SCHIP Extension Act of 2007

On December 29, 2007, President George Bush signed into law the “Medicare Medicaid, and SCHIP Extension Act of 2007 [PDF:128KB]. The new legislation amends the Medicare Secondary Payer Act (MSPA) by establishing new reporting guidelines. Under the new rules, group health plans, liability insurers, no-fault insurers, workers’ compensation insurers and self-insurers will be required to determine whether any individual who files a claim against the insurer or any entity insured or covered by the insurer is entitled to Medicare benefits.

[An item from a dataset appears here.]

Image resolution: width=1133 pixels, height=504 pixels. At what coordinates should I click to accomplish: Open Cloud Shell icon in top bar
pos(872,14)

On August 1, 2008, CMS issued a Supporting Statement [PDF:128KB] further clarifying the reporting requirements imposed by the Act and the Secretary of Health and Human Services. Section 111 of the Medicare, Medicaid, and SCHIP Extension Act of 2007 adds new mandatory reporting requirements for group health plan (GHP) arrangements and for liability insurance (including self-insurance), no-fault insurance, and workers' compensation for Medicare eligible claims where Medicare does not have primary responsibility for paying the medical expenses of said beneficiary. Mandatory reporting will only affect cases where the claimant/plaintiff is entitled to or receiving Medicare benefits or certain GHP beneficiaries below:
  • Who are age 65 or older and working with coverage under an employer- sponsored and/or contributed to GHP, for an employer with 20 or more employees (or if it is a multi-employer plan where at least one employer has 20 or more full or part-time employees);
  • Who are age 65 or older and with coverage under a working spouse’s employer-sponsored and/or contributed to GHP, for an employer with 20 or more employees (the working spouse can be any age)(or if it is a multi-employer plan where at least one employer has 20 or more full or part-time employees);
  • Who have End Stage Renal Disease (ESRD) and are covered by a GHP on any basis (Medicare is secondary for a 30 month coordination period.); or
  • Who are disabled and have coverage under their own or a family member’s GHP for an employer with 100 or more full or part-time (or if it is a multi-employer where at least one employer has 100 or more full or part-time employees.)
An individual has a "reasonable expectation" of Medicare enrollment if any of the following situations apply:
  • The individual has applied for Social Security Disability Benefits;
  • The individual has been denied Social Security Disability Benefits but anticipates appealing that decision;
  • The individual is in the process of appealing and/or re-filing for Social Security Disability Benefits;
  • The individual is 62 years and 6 months old (i.e., may be eligible for Medicare based upon his/her age within 30 months); or
  • The individual has an End Stage Renal Disease (ESRD) condition but does not yet qualify for Medicare based upon ESRD.
CMS will require ongoing quarterly reporting for all applicable claims through an electronic process, which is being developed at this time. Reporting for contested claims which have been resolved through a single settlement, judgment, award, or other payment will only require reporting to be a one-time occurrence.  Failure to comply with these federal reporting guidelines may result in a penalty of $1000 per day, per claim.


CMS will utilize this information to recover conditional payments made in GHP and non-GHP cases and to prevent conditional payments from being made in the future.

All instructions for implementation will appear at this site, through a link to this site, or as a document which may be downloaded from this site or an associated link.